Arguably, the best view of all may be obtained using a 90° rigid scope in the oropharynx. By advancing the rigid scope through the mouth and by placing the beveled edge posterior to the soft palate, the nasopharynx may be seen in its entirety. Both sides of the nasopharynx may be compared for symmetry using this technique.
Whereas children will have adenoid tissue present, adults should not have much adenoid tissue remaining in this area. Thus, adenoid tissue should not be a cause of nasal or eustachian tube obstruction in adults. One possible exception is patients with HIV infections, who may manifest adenoid hypertrophy as part of their disease. Nonetheless, adults with an otitis media, especially unilateral in nature, should have their nasopharynx inspected for possible nasopharyngeal masses. If present, it is important to diagnose nasopharyngeal carcinomas, which are most common lateral to the eustachian tube orifice in the fossa of Rosenmueller. In young male patients, nasopharyngeal angiofibromas are locally aggressive, but histologically benign masses that are most commonly present in the posterior choana or nasopharynx. These masses should not be missed. Another malignancy to consider is non-Hodgkin’s lymphoma. Cysts in the superior portion of the nasopharynx may represent a benign Tornwaldt cyst or a malignant craniopharyngioma.

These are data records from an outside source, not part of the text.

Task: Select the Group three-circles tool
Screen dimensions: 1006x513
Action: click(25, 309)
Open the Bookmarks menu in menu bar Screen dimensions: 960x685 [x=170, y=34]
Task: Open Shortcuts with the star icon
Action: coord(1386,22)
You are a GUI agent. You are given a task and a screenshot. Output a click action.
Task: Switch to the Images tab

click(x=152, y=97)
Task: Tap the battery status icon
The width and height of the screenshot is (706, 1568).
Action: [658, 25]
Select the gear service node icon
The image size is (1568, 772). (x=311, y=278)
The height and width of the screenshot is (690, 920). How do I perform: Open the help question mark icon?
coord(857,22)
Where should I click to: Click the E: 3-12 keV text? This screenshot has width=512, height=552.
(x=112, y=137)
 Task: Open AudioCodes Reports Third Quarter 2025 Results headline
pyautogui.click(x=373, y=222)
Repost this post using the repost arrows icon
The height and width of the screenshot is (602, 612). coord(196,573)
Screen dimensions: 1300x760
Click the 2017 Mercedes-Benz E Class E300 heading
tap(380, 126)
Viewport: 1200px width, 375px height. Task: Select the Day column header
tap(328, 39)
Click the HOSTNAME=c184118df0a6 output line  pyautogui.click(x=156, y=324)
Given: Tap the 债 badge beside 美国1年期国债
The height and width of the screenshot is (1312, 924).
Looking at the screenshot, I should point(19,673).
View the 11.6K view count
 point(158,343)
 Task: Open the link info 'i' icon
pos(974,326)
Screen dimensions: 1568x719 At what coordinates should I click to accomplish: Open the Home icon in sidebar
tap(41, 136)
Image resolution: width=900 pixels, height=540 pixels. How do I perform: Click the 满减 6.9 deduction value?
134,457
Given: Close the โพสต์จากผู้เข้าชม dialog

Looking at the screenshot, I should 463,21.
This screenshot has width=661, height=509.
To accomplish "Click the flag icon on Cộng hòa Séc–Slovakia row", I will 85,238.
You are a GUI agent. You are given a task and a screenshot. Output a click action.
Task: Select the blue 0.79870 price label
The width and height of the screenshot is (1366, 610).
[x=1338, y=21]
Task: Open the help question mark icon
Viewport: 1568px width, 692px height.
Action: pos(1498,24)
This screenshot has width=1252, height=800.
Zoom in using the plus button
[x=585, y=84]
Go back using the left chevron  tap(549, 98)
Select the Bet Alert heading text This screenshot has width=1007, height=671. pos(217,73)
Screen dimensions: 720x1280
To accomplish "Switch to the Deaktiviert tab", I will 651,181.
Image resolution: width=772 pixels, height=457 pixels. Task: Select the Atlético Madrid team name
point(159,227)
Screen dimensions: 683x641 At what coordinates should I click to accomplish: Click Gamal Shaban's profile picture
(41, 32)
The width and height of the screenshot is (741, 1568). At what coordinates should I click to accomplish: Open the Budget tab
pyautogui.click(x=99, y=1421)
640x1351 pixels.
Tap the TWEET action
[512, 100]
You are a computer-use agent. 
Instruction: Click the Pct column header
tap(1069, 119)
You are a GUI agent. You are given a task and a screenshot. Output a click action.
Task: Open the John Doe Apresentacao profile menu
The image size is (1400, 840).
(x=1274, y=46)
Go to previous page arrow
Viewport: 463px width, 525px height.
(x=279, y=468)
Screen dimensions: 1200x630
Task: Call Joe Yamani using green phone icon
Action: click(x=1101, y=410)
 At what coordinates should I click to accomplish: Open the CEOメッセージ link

TABLE 1-3 — Neurologic examination
Sense of smell to several substances
Do not use ammonia (common chemical sense caused by CN V stimulation)
Inspect optic fundi
Extraocular movements in six fields of gaze
Pupillary reaction to light
Palpate temporal and masseter muscles
Patient should clench teeth
Test forehead, cheeks, jaw for pain, temperature and light (cotton) touch
Corneal reflex (blinking in response to cotton touching the cornea)
Near reaction to light
Ptosis of upper eyelids
Symmetry of face in repose
Raise eyebrows, frown, close eyes tightly, smile, puff out cheeks
Auditory—Tuning fork tests for hearing
Vestibular—Nystagmus on lateral gaze; Hallpike-Dix test; headshaking; Caloric testing; Frenzel lenses
True vocal cord mobility
Gag reflex (CN IX or X)
Movement of soft palate and pharynx
Shrug shoulders against examiner’s hand (trapezius muscle)
Turn head against examiner’s hand (sternocleidomastoid muscle)
Stick tongue out
Tongue deviates toward side of lesion
Tongue atrophy, fasciculations
Table 1–3 outlines the basics of a neurologic examination appropriate for most head and neck patients. Certainly, patients presenting with vertigo or disequilibrium require a highly specialized neurologic examination, but that is beyond the scope of this chapter. Much valuable clinical information can be obtained with an evaluation of the cranial nerves.
This chapter serves as an outline for approaching the head and neck examination. There are many ways to perform the examination and to take the patient’s history. This chapter is not meant as an exhaustive review of all the examination techniques available, and the order in which the head and neck regions are examined can be changed to suit the physician. Remember to be consistently thorough with each patient. Developing a competently performed, routine examination increases the probability of discovering important clinical information.